C’est une obligation pour François Fillon, et pour la droite, de reprendre ce genre de sujets un peu tabou qui ont été pris par l’extrême droite ?
“Laissés”, je dirais plutôt “laissés à l’abandon” et à l’extrême droite. C’est des sujets qu’on abordait avant et qu’on n’aborde plus. On doit parler de tous les sujets. On peut aborder tous les sujets : l’immigration, l’Europe, la sécurité… La différence réside dans la manière de les aborder. L’extrême droite caricature les solutions sur ces sujets, en proposant des solutions qui n’ont pas de sens ou qui sont inapplicables, voire démagogiques. Nous, on va essayer de les aborder de manière réaliste, puisqu’on est une famille politique qui a vocation à être à la tête du gouvernement, de la nation. C’est tout. On les aborde de manière froide, pas dans le sens où on met de côté l’humain, mais froide dans le sens où on doit les aborder de manière réaliste pour que nos réformes soient applicables.
Donc la droite, c’est une extrême droite réaliste et dépassionnée ?
Absolument pas ! Que je sache, la gauche aussi aborde ces questions. L’immigration n’est pas un sujet tabou ! Je vois pas pourquoi on devrait l’exclure. Dès l’instant que les gens considèrent qu’on doit aborder ces sujets il faut les aborder.
Mais on peut choisir de les aborder autrement, en accueillant par exemple…
Tout à fait. Les immigrés qu’on est en mesure d’accueillir, qui s’intègrent, qui font les efforts pour s’intégrer, qui en contrepartie de leurs droits accomplissent leurs devoirs, qui travaillent, qui parlent français et qui s’adaptent à notre mode de vie : y a pas de problème ! Moi je suis d’origine étrangère, ma famille a fait l’effort de s’intégrer et on ne me reproche pas d’être d’origine étrangère. Généralement l’immigré qui va se sentir stigmatisé c’est parce qu’il ne fait pas d’effort pour être considéré comme français. Au bout d’un moment, quand on ne se soumet pas aux règles, aux valeurs fondamentales de la République, forcément la population majoritaire le prend un peu mal. Parce qu’elle estime faire l’effort de t’accueillir.
Qu’est-ce que tu as envie de dire aux jeunes qui vont voter FN en mai prochain ?

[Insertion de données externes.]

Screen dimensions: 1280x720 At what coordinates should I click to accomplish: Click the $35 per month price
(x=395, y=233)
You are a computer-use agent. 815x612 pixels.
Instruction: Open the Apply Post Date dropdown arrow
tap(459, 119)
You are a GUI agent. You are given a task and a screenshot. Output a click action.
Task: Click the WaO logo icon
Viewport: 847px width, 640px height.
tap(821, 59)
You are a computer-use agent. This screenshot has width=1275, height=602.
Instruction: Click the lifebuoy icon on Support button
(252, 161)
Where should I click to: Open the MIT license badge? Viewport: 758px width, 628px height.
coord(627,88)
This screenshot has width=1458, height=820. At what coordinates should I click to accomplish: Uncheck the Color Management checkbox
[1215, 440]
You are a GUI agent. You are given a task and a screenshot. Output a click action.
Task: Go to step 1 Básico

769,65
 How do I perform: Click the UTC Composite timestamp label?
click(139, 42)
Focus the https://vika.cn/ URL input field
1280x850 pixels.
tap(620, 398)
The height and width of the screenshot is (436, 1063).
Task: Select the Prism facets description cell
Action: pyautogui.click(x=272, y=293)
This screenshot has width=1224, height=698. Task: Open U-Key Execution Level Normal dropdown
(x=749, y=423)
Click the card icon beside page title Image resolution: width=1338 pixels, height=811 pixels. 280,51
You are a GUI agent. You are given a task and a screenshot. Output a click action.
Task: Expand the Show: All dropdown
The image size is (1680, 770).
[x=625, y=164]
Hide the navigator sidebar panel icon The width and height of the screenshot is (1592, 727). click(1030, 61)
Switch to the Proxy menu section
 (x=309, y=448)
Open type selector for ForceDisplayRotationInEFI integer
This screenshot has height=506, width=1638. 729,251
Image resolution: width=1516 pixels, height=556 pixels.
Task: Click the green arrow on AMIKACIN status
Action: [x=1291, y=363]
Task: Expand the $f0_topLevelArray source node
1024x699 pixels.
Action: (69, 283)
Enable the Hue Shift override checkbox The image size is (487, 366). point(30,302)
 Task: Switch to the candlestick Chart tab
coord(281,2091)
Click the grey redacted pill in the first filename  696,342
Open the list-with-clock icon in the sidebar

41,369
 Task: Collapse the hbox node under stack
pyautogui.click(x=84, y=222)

Je leur dirais que je comprends leur colère, le fait que les politiques ne les ont pas écoutés. Même nous, on n’a pas fait les efforts qu’il fallait quand on était au pouvoir. On comprend leur détresse, mais le projet de François Fillon est réaliste : il suppose de remettre à plat le modèle économique et social français qui est à bout de souffle, de libérer les entraves à l’emploi et à la croissance. Et c’est la jeunesse qui est la première touchée par ce modèle à bout de souffle qu’on maintient actuellement sous perfusion. C’est la jeunesse qui est à 25 % de chômage, qui est la première concernée par la pauvreté, qui est exclue du marché du travail, qui n’a pas de perspective d’avenir. Il ne faut pas qu’elle se laisse tenter par des solutions démagogiques à l’emporte-pièce.